• _Task to complete_: Where the records below have a line with "Noukie", that line is to be copied.

• _Provided data_:

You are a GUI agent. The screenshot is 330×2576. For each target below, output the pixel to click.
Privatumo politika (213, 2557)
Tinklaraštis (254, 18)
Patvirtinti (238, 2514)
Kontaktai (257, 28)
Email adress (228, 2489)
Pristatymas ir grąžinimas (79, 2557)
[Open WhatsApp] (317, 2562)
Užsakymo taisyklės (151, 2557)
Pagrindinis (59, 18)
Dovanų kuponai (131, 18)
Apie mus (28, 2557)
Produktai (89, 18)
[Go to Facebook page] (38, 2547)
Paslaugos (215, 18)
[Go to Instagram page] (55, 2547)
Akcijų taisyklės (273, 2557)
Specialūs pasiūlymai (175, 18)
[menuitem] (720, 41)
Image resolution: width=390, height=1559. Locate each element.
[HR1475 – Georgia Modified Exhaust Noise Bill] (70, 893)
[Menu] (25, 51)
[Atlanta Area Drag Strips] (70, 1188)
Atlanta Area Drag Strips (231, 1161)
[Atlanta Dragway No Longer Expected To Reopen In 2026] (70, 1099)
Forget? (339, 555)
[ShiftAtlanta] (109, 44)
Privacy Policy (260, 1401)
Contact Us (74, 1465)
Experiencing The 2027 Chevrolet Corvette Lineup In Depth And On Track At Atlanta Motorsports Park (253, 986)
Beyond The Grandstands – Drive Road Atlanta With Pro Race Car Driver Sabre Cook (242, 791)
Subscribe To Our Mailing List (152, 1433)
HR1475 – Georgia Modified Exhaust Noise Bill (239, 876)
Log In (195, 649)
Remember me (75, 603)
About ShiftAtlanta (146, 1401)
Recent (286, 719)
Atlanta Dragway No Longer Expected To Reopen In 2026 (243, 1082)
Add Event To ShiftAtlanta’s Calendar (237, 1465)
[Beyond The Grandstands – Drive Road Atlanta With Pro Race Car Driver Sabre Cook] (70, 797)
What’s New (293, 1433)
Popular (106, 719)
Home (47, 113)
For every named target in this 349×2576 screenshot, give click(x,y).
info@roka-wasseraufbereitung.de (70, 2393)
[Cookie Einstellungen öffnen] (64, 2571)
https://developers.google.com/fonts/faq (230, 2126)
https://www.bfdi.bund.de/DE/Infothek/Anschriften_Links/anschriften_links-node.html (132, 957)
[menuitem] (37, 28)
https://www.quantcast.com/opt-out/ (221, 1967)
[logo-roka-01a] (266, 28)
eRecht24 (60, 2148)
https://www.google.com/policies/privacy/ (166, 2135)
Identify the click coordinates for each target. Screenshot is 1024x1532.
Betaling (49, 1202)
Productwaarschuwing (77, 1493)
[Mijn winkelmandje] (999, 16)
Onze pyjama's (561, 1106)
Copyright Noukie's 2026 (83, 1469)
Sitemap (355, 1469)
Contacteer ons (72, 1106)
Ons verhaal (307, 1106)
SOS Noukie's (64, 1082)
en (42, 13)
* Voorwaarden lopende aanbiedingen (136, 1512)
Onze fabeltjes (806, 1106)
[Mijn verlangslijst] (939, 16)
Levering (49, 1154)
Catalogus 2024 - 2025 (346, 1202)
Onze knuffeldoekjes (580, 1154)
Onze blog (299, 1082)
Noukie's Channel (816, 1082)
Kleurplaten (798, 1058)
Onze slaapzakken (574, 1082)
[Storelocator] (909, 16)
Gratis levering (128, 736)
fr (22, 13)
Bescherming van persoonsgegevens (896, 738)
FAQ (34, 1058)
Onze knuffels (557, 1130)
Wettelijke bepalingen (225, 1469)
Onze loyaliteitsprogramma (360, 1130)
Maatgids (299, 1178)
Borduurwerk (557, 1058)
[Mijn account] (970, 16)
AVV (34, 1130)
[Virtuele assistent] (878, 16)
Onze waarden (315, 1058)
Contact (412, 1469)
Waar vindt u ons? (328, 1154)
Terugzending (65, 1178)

• _Output for this exercise_:
Copyright Noukie's 2026 (83, 1469)
SOS Noukie's (64, 1082)
Noukie's Channel (816, 1082)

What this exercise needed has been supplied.